DOMRADIO.DE: Also wirklich die einfachen Leute, die im Veedel gelebt haben. Immer wieder tauchen auch Figuren auf, die am Rand der Gesellschaft stehen…
Marx: Da haben wir zum Beispiel die Figur eines Romamädchens. Sie repräsentiert die Menschen am Rand, genauso wie der Flüchtlingsjunge. Außerdem ist da ein Junkie, der einen Stern hält. Der Erlös der Schwimmkerzen, die an der Krippe angezündet werden, geht übrigens an das "Notel" in Köln, an die Notschlafstelle für obdachlose Drogenabhängige. Wir haben Figuren aus der Bibel, aus dem Alten und dem Neuen Testament. Außerdem sind da symbolische Figuren von Menschen, die hier so gelebt haben könnten, aber auch aus historischen Figuren, die hier im Viertel tatsächlich gelebt haben. Außerdem gibt es Figuren von noch lebenden Personen, wie das Romamädchen Crina und den Flüchtling David aus Eritrea.
DOMRADIO.DE: Sie betreuen die Milieukrippe seit vielen Jahren. Wie erleben Sie die Reaktionen der Besucher?
Marx: Zur Krippe in Lyskirchen kommen in der Adventszeit Menschen, die das Erzählende dieser Krippe vom 1. Advent bis zum 2. Februar miterleben wollen. An Weihnachten selbst kommen dann in auch Leute, die eigentlich einfach nur ein Idyll sehen wollten, aber dann doch mit der Realität des Lebens konfrontiert werden.
DOMRADIO.DE: Hat die Krippe von Maria Lyskirchen in diesem Jahr eine bestimmte Botschaft?
Marx: Menschen nicht zu vergessen, denen es noch schlechter geht, als wir glauben, nur weil diese Menschen für uns nicht sichtbar sind. Der Jemen hat 27 Millionen Einwohner und davon leiden 80 Prozent unter der aktuellen Hungersnot.
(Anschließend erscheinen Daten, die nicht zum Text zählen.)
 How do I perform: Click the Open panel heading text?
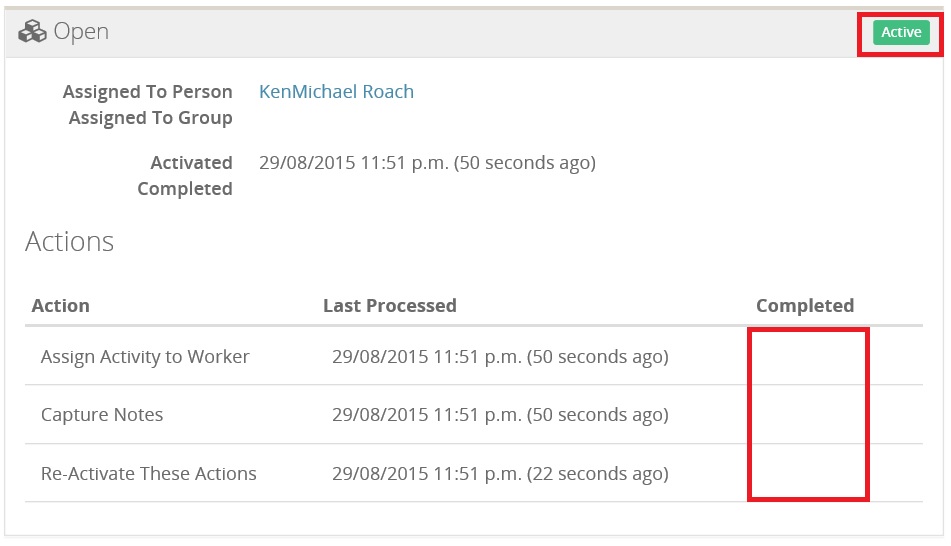[81, 32]
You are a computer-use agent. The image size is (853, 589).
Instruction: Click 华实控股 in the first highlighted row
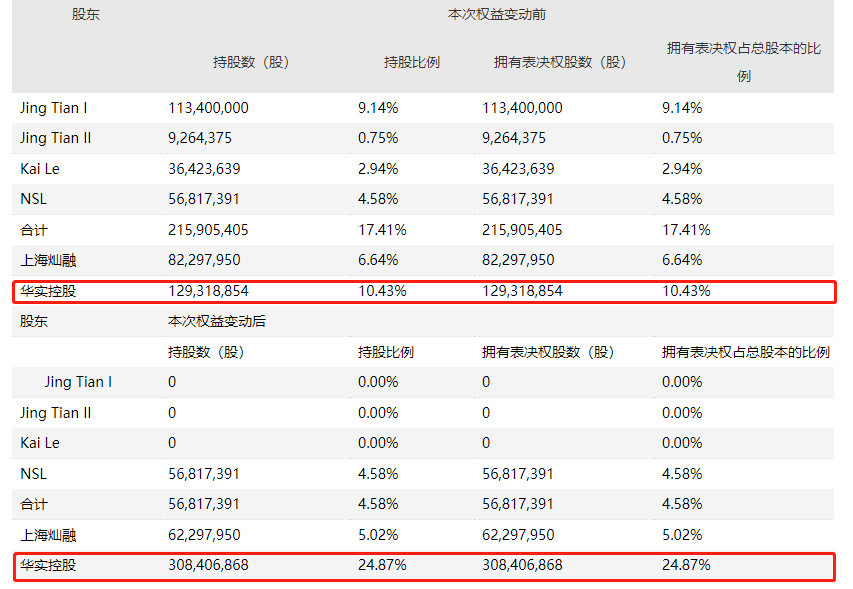[48, 291]
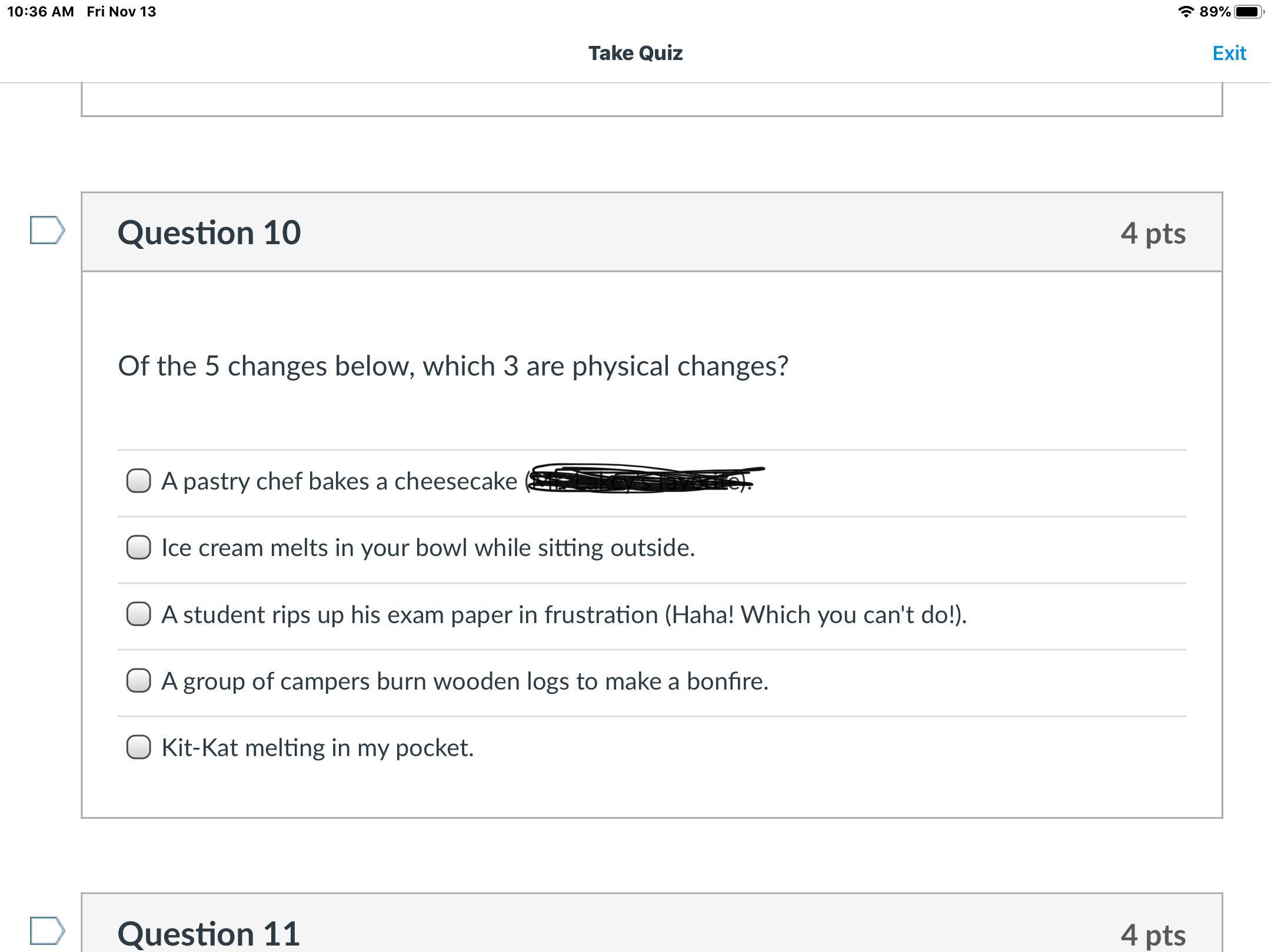The width and height of the screenshot is (1271, 952).
Task: Exit the quiz via Exit link
Action: 1229,54
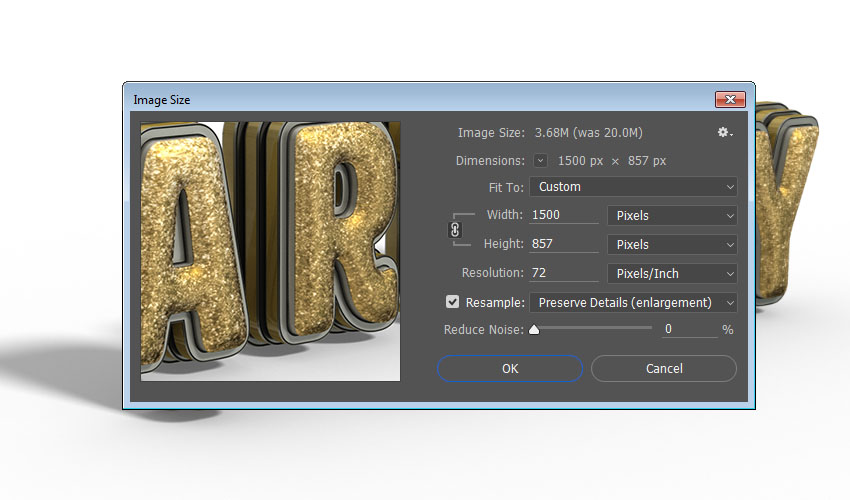Open the Resolution Pixels/Inch dropdown

(672, 273)

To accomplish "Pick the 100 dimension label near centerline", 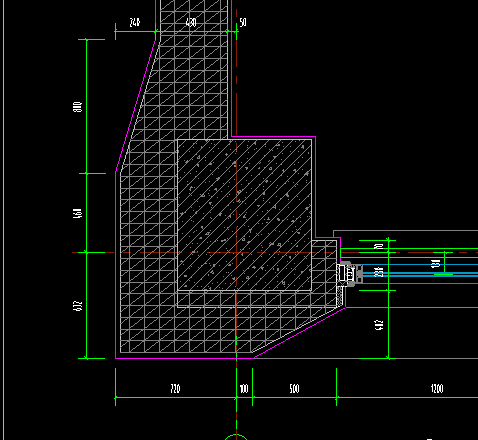I will click(244, 389).
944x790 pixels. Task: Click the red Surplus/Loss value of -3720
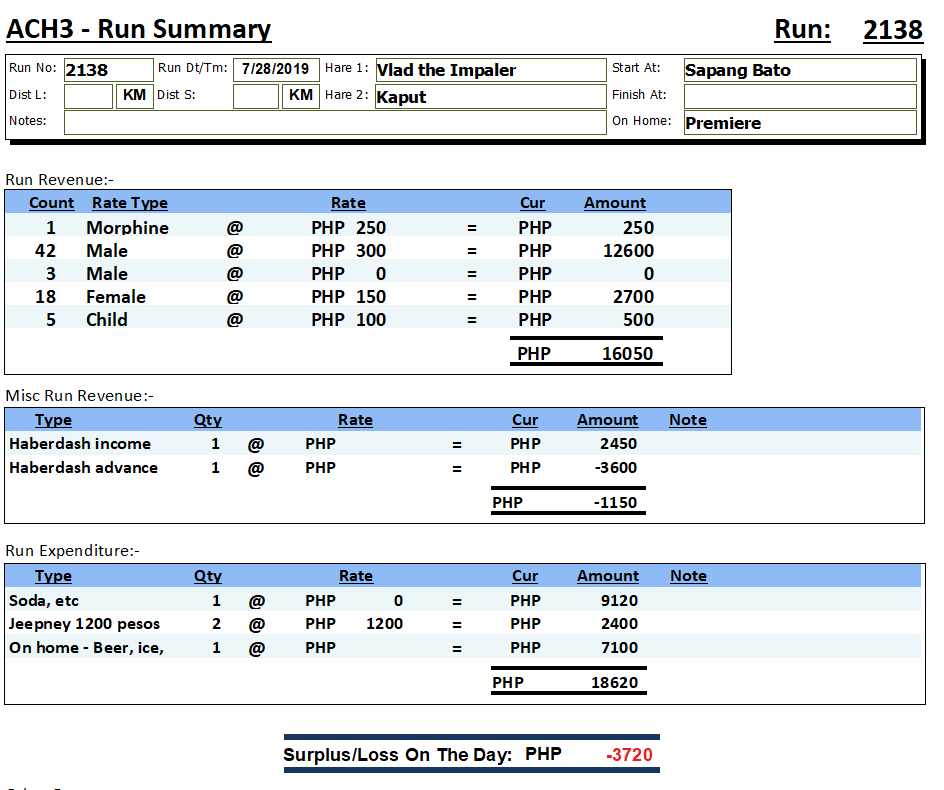tap(629, 755)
DOMRADIO.DE: Wie sieht die Krippe an Heiligabend aus?
Marx: Die Besucher erwartet dann das berühmte Engelchen, das über der Krippe schwebt und mit seinem Spruchband verkündet "Üch eß der Heiland jebore". Die Krippe blüht dann auf, weiße Alpenveilchen schmücken die Krippe als Versinnbildung des Jesaja-Spruches "Die Wüste soll blühen" - wie der Libanon. Alpenveilchen blühen tatsächlich im Gebirge des Libanon. Vor dem Kreuzbild stehen dann Osterglocken. Wir haben im Stall das Weihnachtsgeschehen, wir haben die Verkündigung, wir haben einen Kulissenteil mit einer Kreuzgruppe, die an das Sterben Jesu erinnert und davor die Osterglocken, die die Auferstehung symbolisieren.
Das Interview führte Hilde Regeniter.